Ia menambahkan, koordinasi di lapangan memang rutin dilakukan dengan Babinsa dan Danramil, namun aspek legal formalnya tidak pernah ada. Kondisi serupa dialami Ketua KMP Selumit, Saifullah, yang mengaku tidak pernah diajak berkomunikasi oleh pihak pengembang soal progres pembangunan gerai di wilayahnya.
Selain soal keterlibatan, isu transparansi Rencana Anggaran Biaya (RAB) pembangunan yang bernilai Rp1,6 miliar per unit juga mencuat. Pengurus koperasi menginginkan akses terhadap dokumen teknis agar bisa melakukan pengawasan sejak awal.

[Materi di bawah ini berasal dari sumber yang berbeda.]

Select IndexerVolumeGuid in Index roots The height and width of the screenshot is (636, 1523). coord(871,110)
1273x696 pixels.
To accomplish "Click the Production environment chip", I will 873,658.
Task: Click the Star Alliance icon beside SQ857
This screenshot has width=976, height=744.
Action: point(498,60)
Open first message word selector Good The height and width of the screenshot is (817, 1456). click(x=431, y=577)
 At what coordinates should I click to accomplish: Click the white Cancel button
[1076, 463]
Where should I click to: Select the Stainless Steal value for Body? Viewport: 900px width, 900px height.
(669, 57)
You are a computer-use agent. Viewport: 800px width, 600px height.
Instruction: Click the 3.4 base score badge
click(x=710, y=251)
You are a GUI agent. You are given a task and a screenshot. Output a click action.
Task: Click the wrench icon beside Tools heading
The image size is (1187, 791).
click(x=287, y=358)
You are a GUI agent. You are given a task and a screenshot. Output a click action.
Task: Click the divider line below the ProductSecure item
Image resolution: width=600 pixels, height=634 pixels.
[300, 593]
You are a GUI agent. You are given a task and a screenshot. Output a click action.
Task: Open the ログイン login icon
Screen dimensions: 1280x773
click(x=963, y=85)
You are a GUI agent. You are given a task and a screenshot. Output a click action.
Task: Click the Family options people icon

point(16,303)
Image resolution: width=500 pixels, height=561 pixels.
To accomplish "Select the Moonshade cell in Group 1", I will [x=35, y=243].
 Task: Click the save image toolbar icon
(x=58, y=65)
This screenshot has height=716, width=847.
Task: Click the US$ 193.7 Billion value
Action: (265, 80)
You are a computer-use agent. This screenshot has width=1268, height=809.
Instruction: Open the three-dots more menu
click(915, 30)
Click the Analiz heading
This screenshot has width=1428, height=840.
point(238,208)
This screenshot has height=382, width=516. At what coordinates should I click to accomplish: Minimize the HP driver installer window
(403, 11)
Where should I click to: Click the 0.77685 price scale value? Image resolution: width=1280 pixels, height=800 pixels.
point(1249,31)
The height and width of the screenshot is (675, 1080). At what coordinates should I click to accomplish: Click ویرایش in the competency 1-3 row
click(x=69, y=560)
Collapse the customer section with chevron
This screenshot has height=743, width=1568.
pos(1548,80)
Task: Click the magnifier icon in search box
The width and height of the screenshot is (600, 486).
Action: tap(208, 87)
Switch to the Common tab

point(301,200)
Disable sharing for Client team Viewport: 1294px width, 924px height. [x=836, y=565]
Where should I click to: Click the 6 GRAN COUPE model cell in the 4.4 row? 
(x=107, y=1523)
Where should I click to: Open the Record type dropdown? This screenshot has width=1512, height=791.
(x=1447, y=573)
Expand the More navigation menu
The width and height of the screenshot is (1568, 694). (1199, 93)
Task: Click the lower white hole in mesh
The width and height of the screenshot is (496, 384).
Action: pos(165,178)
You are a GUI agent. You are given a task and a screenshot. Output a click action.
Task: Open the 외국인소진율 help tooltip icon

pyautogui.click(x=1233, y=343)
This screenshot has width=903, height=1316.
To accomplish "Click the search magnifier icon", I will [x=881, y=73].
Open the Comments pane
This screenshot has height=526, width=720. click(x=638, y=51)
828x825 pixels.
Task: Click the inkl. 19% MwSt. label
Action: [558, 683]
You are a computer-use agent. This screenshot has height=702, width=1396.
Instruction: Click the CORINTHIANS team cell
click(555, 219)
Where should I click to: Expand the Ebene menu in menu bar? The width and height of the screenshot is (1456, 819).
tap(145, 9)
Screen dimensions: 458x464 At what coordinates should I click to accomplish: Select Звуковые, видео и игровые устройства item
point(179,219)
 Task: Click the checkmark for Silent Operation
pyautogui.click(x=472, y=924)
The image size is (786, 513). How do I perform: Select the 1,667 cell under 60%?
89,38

Menanggapi hal itu, Kepala Bidang Koperasi Dinas Koperasi, UKM, dan Perdagangan (DKUKMP) Kota Tarakan, Ardiansyah, menjelaskan bahwa pengalihan sistem dari dana hibah ke pembangunan fisik langsung sengaja dipilih demi akuntabilitas anggaran. Pihaknya berjanji akan mengonsultasikan formulasi insentif bagi pengurus kelurahan agar program ketahanan pangan ini berjalan optimal.
Persoalan lain yang mengemuka adalah minimnya penyerapan tenaga kerja lokal dalam proyek konstruksi gerai. Pengurus menyayangkan alasan kompetensi yang dinilai tidak masuk akal.
Selain itu, potensi kesenjangan kesejahteraan antara manajer bentukan pusat yang digaji standar BUMN sebesar Rp7,5 juta dengan pengurus lokal yang hanya mengandalkan Sisa Hasil Usaha (SHU) juga menjadi perhatian. Pengurus berharap ada formulasi insentif dari pemerintah daerah untuk menjembatani kesenjangan tersebut.
Ketua Komisi II DPRD Kota Tarakan, Simon Patino, menegaskan bahwa transparansi sejak awal sangat krusial. “Padahal, mereka inilah yang nantinya akan menerima aset tersebut dan mengelolanya. Jangan sampai barang sudah jadi baru diserahkan, tapi ternyata tidak sesuai standar atau kebutuhan,” tegasnya.
Sebagai langkah konkret, Komisi II DPRD Tarakan menjadwalkan peninjauan lapangan secara berkala ke sejumlah titik gerai yang tengah berjalan, seperti di Juata Permai, Kampung Empat, dan Karang Harapan. Evaluasi langsung ini untuk memastikan kesesuaian fisik bangunan sekaligus menjamin tata kelola proyek bersih dari potensi pelanggaran hukum di masa mendatang.